Figure 42 shows the lymph nodule seen in figure 41, as well as the underlying submucosa, in which numerous large blood vessels can be seen. This figure is at the same magnification as the previous one. The epithelium just above the lymph nodule is stratified squamous, below the lymph nodule it is stratified columnar.
Figure 43 shows a higher power view of the upper part of the anal canal. Crypts are present, and the muscularis mucosae is distinct. The area shown here is proximal to the upper anal canal shown in Figure 41.
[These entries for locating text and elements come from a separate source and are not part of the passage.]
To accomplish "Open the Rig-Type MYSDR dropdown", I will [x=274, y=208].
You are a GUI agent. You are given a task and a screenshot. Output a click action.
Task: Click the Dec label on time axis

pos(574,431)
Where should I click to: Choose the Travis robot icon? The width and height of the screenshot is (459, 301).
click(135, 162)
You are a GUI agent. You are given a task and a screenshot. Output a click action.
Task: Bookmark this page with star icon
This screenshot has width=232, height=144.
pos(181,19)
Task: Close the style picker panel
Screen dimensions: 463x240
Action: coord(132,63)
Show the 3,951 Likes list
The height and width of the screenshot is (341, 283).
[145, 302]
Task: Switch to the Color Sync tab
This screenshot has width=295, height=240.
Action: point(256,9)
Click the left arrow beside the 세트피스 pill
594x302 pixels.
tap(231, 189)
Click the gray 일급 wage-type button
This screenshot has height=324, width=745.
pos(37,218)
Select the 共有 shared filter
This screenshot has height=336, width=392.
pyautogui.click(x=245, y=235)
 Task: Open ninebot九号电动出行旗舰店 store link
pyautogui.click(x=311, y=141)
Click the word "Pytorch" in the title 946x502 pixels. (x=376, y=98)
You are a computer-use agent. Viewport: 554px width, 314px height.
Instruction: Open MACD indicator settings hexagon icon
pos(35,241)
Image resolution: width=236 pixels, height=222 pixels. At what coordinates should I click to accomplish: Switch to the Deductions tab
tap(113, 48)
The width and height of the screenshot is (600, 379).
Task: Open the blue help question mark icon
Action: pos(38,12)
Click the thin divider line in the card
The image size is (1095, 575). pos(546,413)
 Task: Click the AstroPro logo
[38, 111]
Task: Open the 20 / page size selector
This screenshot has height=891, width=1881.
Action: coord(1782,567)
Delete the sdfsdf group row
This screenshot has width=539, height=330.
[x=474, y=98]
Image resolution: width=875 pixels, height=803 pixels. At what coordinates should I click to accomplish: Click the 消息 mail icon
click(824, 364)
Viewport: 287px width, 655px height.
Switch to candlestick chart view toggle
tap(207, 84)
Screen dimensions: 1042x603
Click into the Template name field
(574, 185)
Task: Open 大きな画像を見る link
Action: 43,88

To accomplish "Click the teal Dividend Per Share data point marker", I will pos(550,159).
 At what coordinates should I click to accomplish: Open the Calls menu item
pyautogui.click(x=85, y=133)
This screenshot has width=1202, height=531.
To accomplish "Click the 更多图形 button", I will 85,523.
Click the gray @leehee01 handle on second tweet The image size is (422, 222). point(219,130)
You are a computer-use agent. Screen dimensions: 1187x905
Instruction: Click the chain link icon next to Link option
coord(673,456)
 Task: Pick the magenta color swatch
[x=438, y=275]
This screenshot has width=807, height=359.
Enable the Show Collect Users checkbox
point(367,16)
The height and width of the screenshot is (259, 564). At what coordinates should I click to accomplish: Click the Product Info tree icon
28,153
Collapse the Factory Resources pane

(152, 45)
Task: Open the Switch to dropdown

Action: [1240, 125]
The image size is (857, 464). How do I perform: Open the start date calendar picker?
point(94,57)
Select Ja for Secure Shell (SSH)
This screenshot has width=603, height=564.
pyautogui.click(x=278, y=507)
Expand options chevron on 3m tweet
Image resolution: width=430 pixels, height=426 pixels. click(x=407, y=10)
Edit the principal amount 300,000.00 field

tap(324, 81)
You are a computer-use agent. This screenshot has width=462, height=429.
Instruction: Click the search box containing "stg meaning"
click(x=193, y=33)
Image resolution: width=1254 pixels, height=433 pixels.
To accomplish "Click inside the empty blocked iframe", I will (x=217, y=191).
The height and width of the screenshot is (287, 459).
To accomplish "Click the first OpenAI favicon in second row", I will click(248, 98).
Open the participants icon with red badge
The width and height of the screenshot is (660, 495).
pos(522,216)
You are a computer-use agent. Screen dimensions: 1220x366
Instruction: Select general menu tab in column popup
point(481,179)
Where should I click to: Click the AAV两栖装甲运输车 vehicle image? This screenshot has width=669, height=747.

Sometimes islands of stratified epithelium appear in the upper anal canal as it approaches the lower canal. An island of stratified squamous epithelium among the crypts is shown in Figure 44. The muscularis mucosae is not within the field of view. Note the cellularity of the lamina propria, with many lymphocytes seen between the crypts.
Figure 45 shows the beginning of stratified squamous keratinized epithelium toward the end of the anal canal. The cells at the surface have lost their nuclei.